Driver non ha un nome. Driver è un meccanico esperto e stuntman e usa il suo talento guidando le auto per le rapine. La violenza permea la vita di Driver, ma lui vive la violenza con una calma spiazzante. In meravigliose sequenze che giocano con i tempi di ripresa e un montaggio forsennato, Driver si muove a rallentatore in una quotidianità dura e malfamata. Solitario e preciso, come i motori che ama tanto. 

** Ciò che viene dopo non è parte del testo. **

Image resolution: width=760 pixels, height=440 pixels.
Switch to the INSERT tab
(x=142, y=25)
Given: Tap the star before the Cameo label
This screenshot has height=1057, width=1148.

Un giorno nella sua vita entra quasi per caso una donna. Una donna e un bambino per la precisione, la dolce Irene e suo figlio Benicio e la vita di Driver sembra cambiare, sembra illuminata dall’amore di una donna che contagia tutto: e subito la sua solitudine si colma, il suo talento diventa passione e Driver pensa che con quella bravura può farci molto più che rapine, che la sua vita può cambiare, che finalmente può essere qualcun altro. Uno migliore.

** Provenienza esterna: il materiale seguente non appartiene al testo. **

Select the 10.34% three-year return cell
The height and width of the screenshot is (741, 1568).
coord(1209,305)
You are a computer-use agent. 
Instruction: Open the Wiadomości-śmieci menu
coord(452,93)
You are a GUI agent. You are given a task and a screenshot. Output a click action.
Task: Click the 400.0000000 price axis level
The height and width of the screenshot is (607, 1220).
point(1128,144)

L’idillio è rotto dal ritorno del marito di Irene, un criminale appena uscito di prigione.

Refn confeziona un film dal ritmo perfetto, con una colonna sonora che ridisegna le scene del genere pulp thriller ci porta in un mondo melanconico ed elettronico dove a scontrarsi sono Eros e Thanatos. Le due forze motrici del mondo si accoppiano e lottano per le sorti d’un uomo. Tirano a dadi l’esistenza di Driver ridisegnando continuamente il suo destino. Può dunque il futuro di un uomo giocarsi tra chi è e chi vorrebbe essere?

Drive è un film altamente simbolico, il cui universo di significati è la racchiuso nella scena iconica dell’ascensore. é lì che Eros e Thanatos trovano la loro rappresentazione più alta, giocando con la colonna sonora e i tempi di montaggio. Driver, un magnifico Ryan Gosling, alza la mano e per un attimo s’apparta in un mondo che forse non è mai esistito con Irene, la superba Carey Mullingan. La pone in un angolo e la bacia con tenerezza, ma il bacio piano disvela il disegno sulla schiena del giubotto di Driver. Uno scorpione, che ricorda la favola di Esopo dello scorpione e della rana. Driver, un attimo dopo, proprio come lo scorpione della favola, rivela la sua natura assassina.

Una fotografia magnifica di Newton Thomas Sigel firma un film noir che pur non avendo una trama profondamente innovativa è invece messa sulla scena in una maniera visivamente perfetta e altissima, dissolvendosi e rafforzandosi in un finale che ci arriva come un pugno dritto in viso.